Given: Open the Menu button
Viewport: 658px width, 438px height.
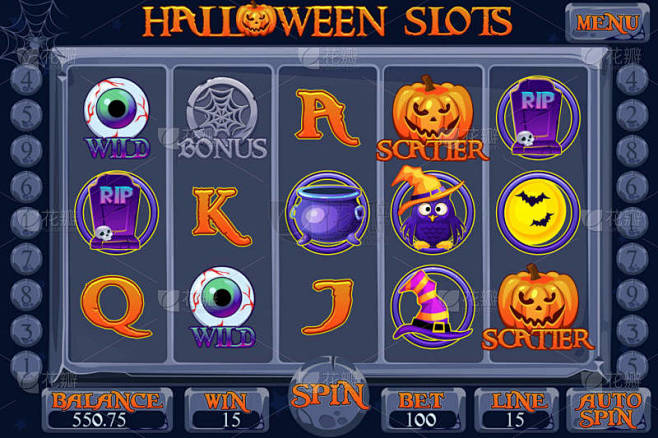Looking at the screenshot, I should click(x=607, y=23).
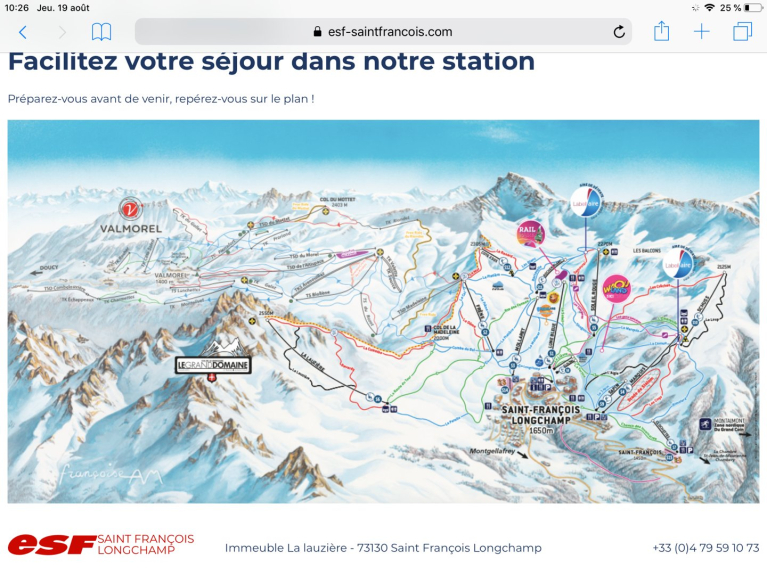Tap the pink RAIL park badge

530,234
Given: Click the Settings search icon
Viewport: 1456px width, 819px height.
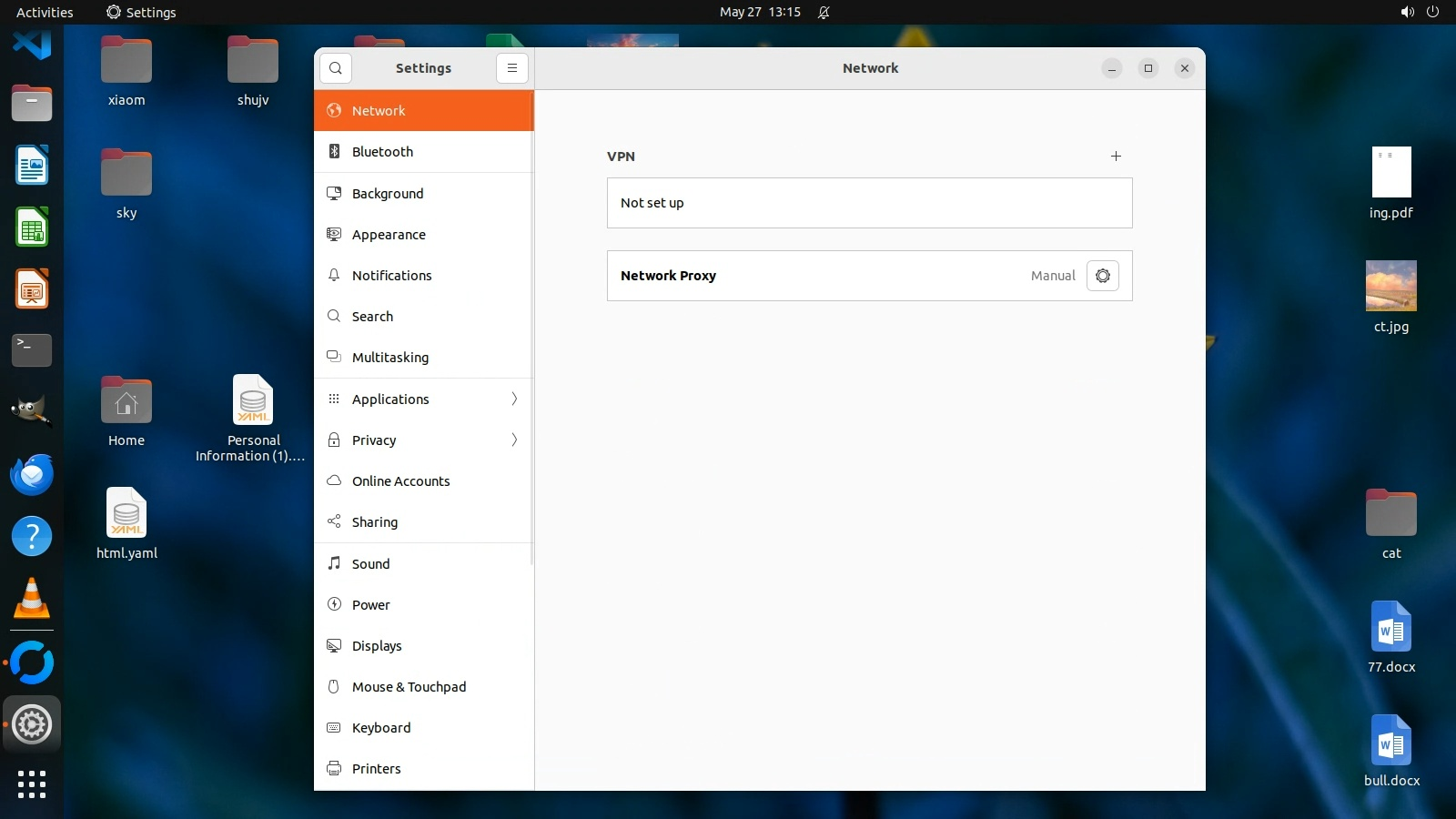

━━━━━━━━━━

Reproduce each entry exactly, without the pictures.

ANSWER SECTION |
Given: Open the Menu button
Viewport: 658px width, 438px height.
Looking at the screenshot, I should click(x=607, y=23).
Tap the pink RAIL park badge

530,234
Given: Click the Settings search icon
Viewport: 1456px width, 819px height.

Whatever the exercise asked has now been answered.